WHAT TO PRODUCE: Starting at the first line below, copy through to the last line exactly.

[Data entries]
------------------------------------------------------------------------
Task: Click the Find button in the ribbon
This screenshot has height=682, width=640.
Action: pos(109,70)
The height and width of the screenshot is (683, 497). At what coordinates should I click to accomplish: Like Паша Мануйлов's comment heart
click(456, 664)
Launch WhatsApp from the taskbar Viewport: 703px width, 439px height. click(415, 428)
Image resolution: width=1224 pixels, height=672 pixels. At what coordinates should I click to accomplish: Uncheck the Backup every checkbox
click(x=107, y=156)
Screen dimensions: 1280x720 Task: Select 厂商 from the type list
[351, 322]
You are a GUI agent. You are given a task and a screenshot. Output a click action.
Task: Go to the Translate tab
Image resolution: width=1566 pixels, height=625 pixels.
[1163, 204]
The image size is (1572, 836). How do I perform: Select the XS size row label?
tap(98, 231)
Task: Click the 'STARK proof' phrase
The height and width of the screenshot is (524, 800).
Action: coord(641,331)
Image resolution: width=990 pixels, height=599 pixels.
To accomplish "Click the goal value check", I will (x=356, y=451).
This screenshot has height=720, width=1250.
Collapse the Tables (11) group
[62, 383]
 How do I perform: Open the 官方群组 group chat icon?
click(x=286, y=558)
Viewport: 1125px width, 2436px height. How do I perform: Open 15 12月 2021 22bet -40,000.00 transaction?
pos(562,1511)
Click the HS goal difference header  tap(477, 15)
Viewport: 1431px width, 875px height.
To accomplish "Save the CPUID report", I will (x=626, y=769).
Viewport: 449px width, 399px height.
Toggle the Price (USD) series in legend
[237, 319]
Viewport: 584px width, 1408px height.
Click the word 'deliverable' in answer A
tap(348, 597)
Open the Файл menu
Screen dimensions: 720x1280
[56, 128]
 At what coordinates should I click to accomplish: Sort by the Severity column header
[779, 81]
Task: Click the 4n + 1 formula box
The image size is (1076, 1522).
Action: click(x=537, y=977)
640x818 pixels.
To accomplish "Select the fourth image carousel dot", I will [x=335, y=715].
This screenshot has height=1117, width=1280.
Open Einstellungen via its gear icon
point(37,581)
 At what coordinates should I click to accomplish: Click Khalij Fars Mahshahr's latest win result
------------------------------------------------------------------------
SOLUTION FOR THIS PROBLEM:
Task: Click the Find button in the ribbon
This screenshot has height=682, width=640.
Action: pos(109,70)
The height and width of the screenshot is (683, 497). At what coordinates should I click to accomplish: Like Паша Мануйлов's comment heart
click(456, 664)
Launch WhatsApp from the taskbar Viewport: 703px width, 439px height. click(415, 428)
Image resolution: width=1224 pixels, height=672 pixels. At what coordinates should I click to accomplish: Uncheck the Backup every checkbox
click(x=107, y=156)
Screen dimensions: 1280x720 Task: Select 厂商 from the type list
[351, 322]
You are a GUI agent. You are given a task and a screenshot. Output a click action.
Task: Go to the Translate tab
Image resolution: width=1566 pixels, height=625 pixels.
[1163, 204]
The image size is (1572, 836). How do I perform: Select the XS size row label?
tap(98, 231)
Task: Click the 'STARK proof' phrase
The height and width of the screenshot is (524, 800).
Action: coord(641,331)
Image resolution: width=990 pixels, height=599 pixels.
To accomplish "Click the goal value check", I will (x=356, y=451).
This screenshot has height=720, width=1250.
Collapse the Tables (11) group
[62, 383]
 How do I perform: Open the 官方群组 group chat icon?
click(x=286, y=558)
Viewport: 1125px width, 2436px height. How do I perform: Open 15 12月 2021 22bet -40,000.00 transaction?
pos(562,1511)
Click the HS goal difference header  tap(477, 15)
Viewport: 1431px width, 875px height.
To accomplish "Save the CPUID report", I will (x=626, y=769).
Viewport: 449px width, 399px height.
Toggle the Price (USD) series in legend
[237, 319]
Viewport: 584px width, 1408px height.
Click the word 'deliverable' in answer A
tap(348, 597)
Open the Файл menu
Screen dimensions: 720x1280
[56, 128]
 At what coordinates should I click to accomplish: Sort by the Severity column header
[779, 81]
Task: Click the 4n + 1 formula box
The image size is (1076, 1522).
Action: click(x=537, y=977)
640x818 pixels.
To accomplish "Select the fourth image carousel dot", I will [x=335, y=715].
This screenshot has height=1117, width=1280.
Open Einstellungen via its gear icon
point(37,581)
 At what coordinates should I click to accomplish: Click Khalij Fars Mahshahr's latest win result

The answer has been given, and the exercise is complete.